Through her book, the first woman editor of one of India’s largest news magazines, a wife, and mother of two, tells us how to live a guilt-free life, with a little help from a host of accomplished women — Naina Lal Kidwai, Arianna Huffington, Sudha Murty, Smriti Irani, Twinkle Khanna and Sania Mirza.

“So many young women would come up to me during the course of my various jobs and ask how I do it? ‘It’ referring to a full-time job (which I did for 31 long years till I quit full-time work in January this year), raising a family, looking after various people in my life. I would tell them it's easy. Or say something glib. But I realised it’s not easy. It is tough. But it has to be done.

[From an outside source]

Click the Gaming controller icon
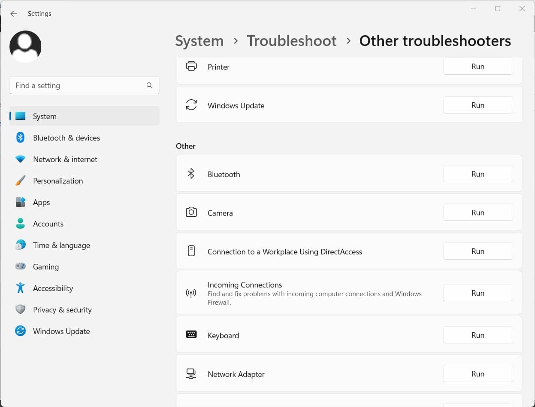(20, 266)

And I thought why not write about what I have learnt and share what some of the brilliant women who’ve crossed my path have taught me,” says Kaveree, who emphasises that No Regrets is not a self-help book. “If anything, it tells you what not to be, rather than what you are expected to be,” says the graduate of Delhi School of Economics.

With remarkable candour and humour, Kaveree touches upon a range of subjects like work-life balance, female rage, money management, motherhood, tackling pain and grief, health, the power of faith, dealing with social media, creating a network, growing old, and never ever giving up work.

“I wrote the way I always do, which is the way I speak. I just listen to the voice in my head, and the rest just comes naturally. Of course, I have also been influenced by some lovely writers like Nora Ephron, Maureen Dowd and Julie Burchill. I've always wanted to be the clever girl in nerdy glasses who has a Dorothy Parker witticism for every occasion,” she says.  

“The part that features my mother extensively is my favourite. It’s only when I was writing it that I realised how much she had sacrificed to raise my brother and me,” says the author, who credits her editor Diya Kar with helping her pick the right title. “I was playing around with titles which kept getting longer and longer when Diya put a firm stop to it, saying #NoRegrets. That’s it. End of discussion. And it was!” recalls Kaveree, whose next project is a cultural history of the last three decades in the Mumbai film industry.